Select Page

# Chapter 4: K-Medoids

In order to use any distance measure and still ensure convergence, one can use K-Medoids. One can view K-Medoids as the most general version of K-Means.

K-Medoids will converge regardless of the distance measure used, so in this example, we’ll use cosine distance.

```import numpy as np
import copy

from unsupervised.kmeans import KMeans
from utils.distances import pdist, euclidean, manhattan, cosine

class KMedoids(KMeans):

def _distance(self, a, b):

return cosine(a, b)
```

Like K-Medians, K-Medoids requires a slightly different way to define the centroids. K-Medoids defines a centroid, in this case a medoid, as the most central point in a cluster.
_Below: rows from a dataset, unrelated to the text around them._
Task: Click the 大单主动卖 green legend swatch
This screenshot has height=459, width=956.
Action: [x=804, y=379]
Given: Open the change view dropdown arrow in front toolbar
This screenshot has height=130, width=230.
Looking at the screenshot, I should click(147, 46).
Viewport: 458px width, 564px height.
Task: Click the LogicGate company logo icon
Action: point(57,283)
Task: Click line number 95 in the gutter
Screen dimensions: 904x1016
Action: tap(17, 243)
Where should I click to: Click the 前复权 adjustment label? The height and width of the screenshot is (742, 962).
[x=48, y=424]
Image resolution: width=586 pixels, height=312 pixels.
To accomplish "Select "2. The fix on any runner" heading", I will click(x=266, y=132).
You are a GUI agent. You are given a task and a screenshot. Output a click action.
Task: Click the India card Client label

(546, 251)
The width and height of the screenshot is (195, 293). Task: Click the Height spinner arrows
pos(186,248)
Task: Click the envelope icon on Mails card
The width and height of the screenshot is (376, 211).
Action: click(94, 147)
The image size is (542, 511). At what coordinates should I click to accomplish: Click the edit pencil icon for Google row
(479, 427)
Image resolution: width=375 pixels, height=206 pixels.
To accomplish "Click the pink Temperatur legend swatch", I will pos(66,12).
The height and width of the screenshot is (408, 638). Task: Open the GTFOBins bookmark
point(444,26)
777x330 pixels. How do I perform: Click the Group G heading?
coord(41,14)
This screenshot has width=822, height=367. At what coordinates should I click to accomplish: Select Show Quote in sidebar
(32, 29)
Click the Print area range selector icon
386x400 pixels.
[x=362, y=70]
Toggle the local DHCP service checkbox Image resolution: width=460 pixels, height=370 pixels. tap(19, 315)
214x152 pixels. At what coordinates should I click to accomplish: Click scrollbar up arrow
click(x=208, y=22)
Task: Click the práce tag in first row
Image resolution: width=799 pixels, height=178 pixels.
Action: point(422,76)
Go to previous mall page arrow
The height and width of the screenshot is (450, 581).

In practice, it means that every data point could potentially be a centroid, but the one minimizing the inertia the most is picked at each step.

```    def _compute_centroids(self, X, labels):

if not hasattr(self, "distances"):
self.distances = pdist(X, self._distance)

centroids = []

for i in range(self.k):

distances = self.distances[np.ix_(labels == i, labels == i)]
within_cluster_sum_of_distances = np.sum(distances, axis=0)

centroid = X[labels == i][np.argmin(within_cluster_sum_of_distances)]

centroids.append(centroid)

return np.array(centroids)
```

And like K-Medians, we don’t need to define the rest of the logic, as it is the exact same being used by K-Means!